2. Following the reported transaction, SB Capital Partners, SB Capital and Advisors Fund benefically owned 1,459,832, 1,434,735 and 41,993 shares of Common Stock, respectively. SB CM LLC and SB CP LLC may be deemed to beneficially own, through SB Capital Partners, SB Capital and Advisors Fund, 2,936,560 shares of Common Stock.
3. These shares of Common Stock are directly owned by SB Capital Partners, SB Capital and Advisors Fund.
4. SB CP LLC is the general partner of SB Capital Partners, SB Capital and Advisors Fund; accordingly, securities owned by SB Capital Partners, SB Capital and Advisors Fund may be regarded as being beneficially owned by SB CP LLC. Pursuant to the Limited Liability Company Agreement of SB CP LLC, all investment decisions on behalf of SB CP LLC must be approved by SB CM LLC; accordingly, securities beneficially owned by SB CP LLC may be regarded as being beneficially owned by SB CM LLC. The principal business offices of SB Capital Partners, SB Capital, Advisors Fund, SB CP LLC and SB CM LLC are located at 1188 Centre Street, Newton Center, Massachusetts 02459. Each of SB Capital Partners, SB Capital, Advisors Fund, SB CP LLC and SB CM LLC disclaims beneficial ownership of securities owned by any other person or entity except to the extent of its respective pecuniary interest, if any, therein.
5. These shares of Common Stock were owned of record by SB Capital Partners, SB Capital and Advisors Fund and may be regarded as being beneficially owned by SB CM LLC and by SB CP LLC. SB Capital Partners, SB Capital and Advisors Fund disposed of 124,281, 122,144 and 3,575 shares of Common Stock, respectively.
6. Following the reported transaction, SB Capital Partners, SB Capital and Advisors Fund benefically owned 1,335,551, 1,312,591 and 38,418 shares of Common Stock, respectively.

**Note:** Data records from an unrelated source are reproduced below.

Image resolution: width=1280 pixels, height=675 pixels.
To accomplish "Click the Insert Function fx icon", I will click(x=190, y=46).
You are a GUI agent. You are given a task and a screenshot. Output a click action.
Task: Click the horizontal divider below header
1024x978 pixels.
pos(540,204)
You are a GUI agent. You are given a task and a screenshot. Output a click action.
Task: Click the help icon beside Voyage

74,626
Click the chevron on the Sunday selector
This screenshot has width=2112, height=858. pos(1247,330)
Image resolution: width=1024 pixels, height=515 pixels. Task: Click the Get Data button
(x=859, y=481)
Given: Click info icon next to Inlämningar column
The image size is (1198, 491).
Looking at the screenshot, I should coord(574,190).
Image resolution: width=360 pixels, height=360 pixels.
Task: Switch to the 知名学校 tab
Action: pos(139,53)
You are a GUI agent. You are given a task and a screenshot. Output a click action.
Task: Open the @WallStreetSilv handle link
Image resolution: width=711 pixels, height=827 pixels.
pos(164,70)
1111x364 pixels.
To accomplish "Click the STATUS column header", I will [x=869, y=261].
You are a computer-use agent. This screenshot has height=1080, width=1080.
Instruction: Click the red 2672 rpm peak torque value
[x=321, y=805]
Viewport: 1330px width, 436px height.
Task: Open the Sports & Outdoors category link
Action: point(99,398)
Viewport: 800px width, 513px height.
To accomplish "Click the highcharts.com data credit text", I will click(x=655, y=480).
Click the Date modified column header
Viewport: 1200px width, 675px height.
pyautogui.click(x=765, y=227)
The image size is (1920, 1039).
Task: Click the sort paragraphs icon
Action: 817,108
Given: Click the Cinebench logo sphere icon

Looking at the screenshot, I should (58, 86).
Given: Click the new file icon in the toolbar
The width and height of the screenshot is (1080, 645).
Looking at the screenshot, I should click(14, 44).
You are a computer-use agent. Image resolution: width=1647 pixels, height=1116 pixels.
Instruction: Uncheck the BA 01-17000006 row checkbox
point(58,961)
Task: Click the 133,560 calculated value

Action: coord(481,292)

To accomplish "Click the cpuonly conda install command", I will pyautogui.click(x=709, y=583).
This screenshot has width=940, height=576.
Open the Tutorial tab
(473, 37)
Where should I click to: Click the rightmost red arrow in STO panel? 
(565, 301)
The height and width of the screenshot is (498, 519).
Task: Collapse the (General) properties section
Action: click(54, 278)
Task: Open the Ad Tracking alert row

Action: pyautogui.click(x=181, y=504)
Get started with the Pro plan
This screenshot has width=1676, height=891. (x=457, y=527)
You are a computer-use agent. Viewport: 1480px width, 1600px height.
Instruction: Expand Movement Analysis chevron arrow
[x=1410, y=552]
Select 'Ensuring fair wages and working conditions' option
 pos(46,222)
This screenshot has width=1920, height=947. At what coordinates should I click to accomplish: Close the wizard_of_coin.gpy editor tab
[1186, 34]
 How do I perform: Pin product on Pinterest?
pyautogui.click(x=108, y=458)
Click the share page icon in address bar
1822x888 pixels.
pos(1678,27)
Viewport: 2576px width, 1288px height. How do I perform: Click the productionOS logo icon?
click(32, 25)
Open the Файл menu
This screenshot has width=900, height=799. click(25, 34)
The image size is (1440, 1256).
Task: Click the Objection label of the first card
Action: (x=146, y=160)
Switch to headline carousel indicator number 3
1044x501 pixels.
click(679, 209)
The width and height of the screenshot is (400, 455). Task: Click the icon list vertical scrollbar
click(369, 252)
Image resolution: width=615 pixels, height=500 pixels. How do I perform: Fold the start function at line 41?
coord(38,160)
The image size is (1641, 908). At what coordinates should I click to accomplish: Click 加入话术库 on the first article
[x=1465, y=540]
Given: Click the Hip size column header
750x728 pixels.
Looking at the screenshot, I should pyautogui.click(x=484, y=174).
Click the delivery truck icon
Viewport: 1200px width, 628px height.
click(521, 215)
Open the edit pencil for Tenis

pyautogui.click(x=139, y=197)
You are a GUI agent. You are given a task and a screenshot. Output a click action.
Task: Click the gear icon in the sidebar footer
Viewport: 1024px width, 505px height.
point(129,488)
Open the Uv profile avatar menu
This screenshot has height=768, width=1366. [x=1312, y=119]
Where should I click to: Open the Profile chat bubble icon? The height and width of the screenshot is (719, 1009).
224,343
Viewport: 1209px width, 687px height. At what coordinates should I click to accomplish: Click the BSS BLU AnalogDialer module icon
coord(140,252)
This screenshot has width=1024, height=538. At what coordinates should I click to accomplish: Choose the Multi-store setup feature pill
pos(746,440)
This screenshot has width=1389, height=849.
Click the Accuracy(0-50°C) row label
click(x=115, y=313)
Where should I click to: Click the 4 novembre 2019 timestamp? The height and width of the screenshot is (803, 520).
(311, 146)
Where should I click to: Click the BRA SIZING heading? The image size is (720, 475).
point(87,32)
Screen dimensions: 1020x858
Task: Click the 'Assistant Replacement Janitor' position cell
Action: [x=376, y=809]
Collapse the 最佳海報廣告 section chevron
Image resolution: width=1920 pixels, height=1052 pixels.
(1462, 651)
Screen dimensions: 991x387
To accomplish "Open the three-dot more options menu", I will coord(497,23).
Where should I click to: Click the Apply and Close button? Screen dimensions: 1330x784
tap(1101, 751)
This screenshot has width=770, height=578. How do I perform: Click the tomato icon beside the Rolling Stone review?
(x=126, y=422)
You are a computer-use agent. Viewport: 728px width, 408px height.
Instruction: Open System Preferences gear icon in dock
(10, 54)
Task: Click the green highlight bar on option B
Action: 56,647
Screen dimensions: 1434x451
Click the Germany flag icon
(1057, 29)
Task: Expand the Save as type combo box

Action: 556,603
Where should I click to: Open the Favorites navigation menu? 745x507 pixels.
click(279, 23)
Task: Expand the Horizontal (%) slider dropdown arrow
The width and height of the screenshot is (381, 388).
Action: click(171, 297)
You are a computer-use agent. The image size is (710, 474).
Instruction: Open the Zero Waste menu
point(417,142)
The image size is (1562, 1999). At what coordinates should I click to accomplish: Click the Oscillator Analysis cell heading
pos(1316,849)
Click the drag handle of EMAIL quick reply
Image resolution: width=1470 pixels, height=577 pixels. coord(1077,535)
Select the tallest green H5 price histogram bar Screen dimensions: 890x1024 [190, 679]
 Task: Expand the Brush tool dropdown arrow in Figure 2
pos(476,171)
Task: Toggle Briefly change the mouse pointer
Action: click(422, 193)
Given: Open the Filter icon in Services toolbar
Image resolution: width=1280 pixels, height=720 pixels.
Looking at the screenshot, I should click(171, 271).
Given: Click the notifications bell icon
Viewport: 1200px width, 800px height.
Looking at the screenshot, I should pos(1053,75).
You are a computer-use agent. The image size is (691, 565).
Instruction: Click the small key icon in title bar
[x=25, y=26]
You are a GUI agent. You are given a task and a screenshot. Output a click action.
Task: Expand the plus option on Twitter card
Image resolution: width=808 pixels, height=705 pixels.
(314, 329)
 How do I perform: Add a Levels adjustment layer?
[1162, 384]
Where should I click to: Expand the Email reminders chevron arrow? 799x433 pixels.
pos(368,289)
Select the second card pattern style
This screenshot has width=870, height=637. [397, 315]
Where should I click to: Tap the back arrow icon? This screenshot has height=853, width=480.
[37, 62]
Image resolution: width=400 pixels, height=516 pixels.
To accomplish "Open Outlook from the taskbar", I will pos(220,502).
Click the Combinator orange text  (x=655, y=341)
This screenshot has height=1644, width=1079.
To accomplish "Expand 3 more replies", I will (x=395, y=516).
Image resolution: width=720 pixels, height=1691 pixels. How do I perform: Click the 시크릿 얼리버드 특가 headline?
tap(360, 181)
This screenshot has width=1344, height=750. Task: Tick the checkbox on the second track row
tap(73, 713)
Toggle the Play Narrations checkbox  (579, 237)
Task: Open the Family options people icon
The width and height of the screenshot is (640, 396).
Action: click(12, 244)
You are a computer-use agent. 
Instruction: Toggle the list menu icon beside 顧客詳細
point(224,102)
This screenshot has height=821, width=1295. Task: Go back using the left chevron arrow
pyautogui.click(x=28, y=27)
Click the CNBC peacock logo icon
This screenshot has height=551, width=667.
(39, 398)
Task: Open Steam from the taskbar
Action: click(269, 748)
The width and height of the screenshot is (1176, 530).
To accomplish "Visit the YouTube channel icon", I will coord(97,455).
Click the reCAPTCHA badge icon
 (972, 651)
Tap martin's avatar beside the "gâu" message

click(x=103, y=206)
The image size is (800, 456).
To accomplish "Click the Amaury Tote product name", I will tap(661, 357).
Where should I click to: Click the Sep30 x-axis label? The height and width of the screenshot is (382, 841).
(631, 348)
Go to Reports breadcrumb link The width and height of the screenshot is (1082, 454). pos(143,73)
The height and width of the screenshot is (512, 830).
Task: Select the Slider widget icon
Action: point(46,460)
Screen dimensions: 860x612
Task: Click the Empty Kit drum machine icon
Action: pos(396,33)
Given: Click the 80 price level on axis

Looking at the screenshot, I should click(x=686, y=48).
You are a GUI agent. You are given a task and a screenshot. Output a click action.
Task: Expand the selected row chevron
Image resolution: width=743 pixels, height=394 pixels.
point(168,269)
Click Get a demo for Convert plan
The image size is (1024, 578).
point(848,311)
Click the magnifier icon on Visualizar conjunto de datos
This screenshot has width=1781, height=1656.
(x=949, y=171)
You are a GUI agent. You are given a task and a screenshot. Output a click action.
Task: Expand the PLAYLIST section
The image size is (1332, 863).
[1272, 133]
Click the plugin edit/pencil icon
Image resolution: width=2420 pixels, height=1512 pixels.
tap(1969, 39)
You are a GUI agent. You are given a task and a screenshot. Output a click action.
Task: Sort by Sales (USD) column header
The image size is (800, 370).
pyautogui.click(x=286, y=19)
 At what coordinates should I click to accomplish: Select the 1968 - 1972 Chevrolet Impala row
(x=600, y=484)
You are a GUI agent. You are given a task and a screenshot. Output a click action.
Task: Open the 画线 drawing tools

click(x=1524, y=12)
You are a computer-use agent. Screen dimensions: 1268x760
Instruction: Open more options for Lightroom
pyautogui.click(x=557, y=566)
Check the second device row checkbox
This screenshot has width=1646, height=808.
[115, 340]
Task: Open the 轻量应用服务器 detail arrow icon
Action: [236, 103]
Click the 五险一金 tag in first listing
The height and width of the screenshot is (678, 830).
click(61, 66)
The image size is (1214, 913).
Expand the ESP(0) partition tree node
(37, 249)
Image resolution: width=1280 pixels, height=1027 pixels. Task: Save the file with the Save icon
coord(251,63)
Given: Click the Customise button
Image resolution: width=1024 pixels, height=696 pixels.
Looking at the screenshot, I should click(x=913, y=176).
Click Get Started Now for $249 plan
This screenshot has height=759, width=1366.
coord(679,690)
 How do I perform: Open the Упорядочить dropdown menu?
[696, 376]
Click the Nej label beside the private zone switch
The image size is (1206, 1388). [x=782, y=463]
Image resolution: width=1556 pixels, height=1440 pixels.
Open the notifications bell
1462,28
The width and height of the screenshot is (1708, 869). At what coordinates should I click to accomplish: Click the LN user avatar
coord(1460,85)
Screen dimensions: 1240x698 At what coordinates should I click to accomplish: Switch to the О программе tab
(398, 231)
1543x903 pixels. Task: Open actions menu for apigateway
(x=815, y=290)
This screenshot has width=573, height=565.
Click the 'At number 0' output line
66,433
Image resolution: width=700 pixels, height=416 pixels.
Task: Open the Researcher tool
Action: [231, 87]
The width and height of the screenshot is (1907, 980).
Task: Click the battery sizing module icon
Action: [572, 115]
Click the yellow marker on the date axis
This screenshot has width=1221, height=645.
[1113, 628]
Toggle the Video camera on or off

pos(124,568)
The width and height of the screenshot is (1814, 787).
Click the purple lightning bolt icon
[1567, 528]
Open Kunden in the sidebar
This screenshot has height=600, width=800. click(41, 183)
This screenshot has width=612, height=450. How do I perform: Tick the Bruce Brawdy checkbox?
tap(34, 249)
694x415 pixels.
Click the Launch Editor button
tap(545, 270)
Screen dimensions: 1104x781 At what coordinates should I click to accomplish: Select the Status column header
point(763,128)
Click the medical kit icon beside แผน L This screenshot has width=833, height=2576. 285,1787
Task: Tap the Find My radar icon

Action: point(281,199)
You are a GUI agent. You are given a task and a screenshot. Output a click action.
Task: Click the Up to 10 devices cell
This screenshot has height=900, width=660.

SB CM LLC and SB CP LLC may be deemed to beneficially own, through SB Capital Partners, SB Capital and Advisors Fund, 2,686,560 shares of Common Stock.
7. See footnote 3.
8. See footnote 4.
SB CAPITAL MANAGERS LLC By: SOFTBANK INC., its Administrative Member By: /s/ Steven J. Murray Name: Steven J. Murray Title: Administrative Member Representative 07/16/2003
** Signature of Reporting Person Date
Reminder: Report on a separate line for each class of securities beneficially owned directly or indirectly.
* If the form is filed by more than one reporting person, see Instruction 4 (b)(v).
** Intentional misstatements or omissions of facts constitute Federal Criminal Violations See 18 U.S.C. 1001 and 15 U.S.C. 78ff(a).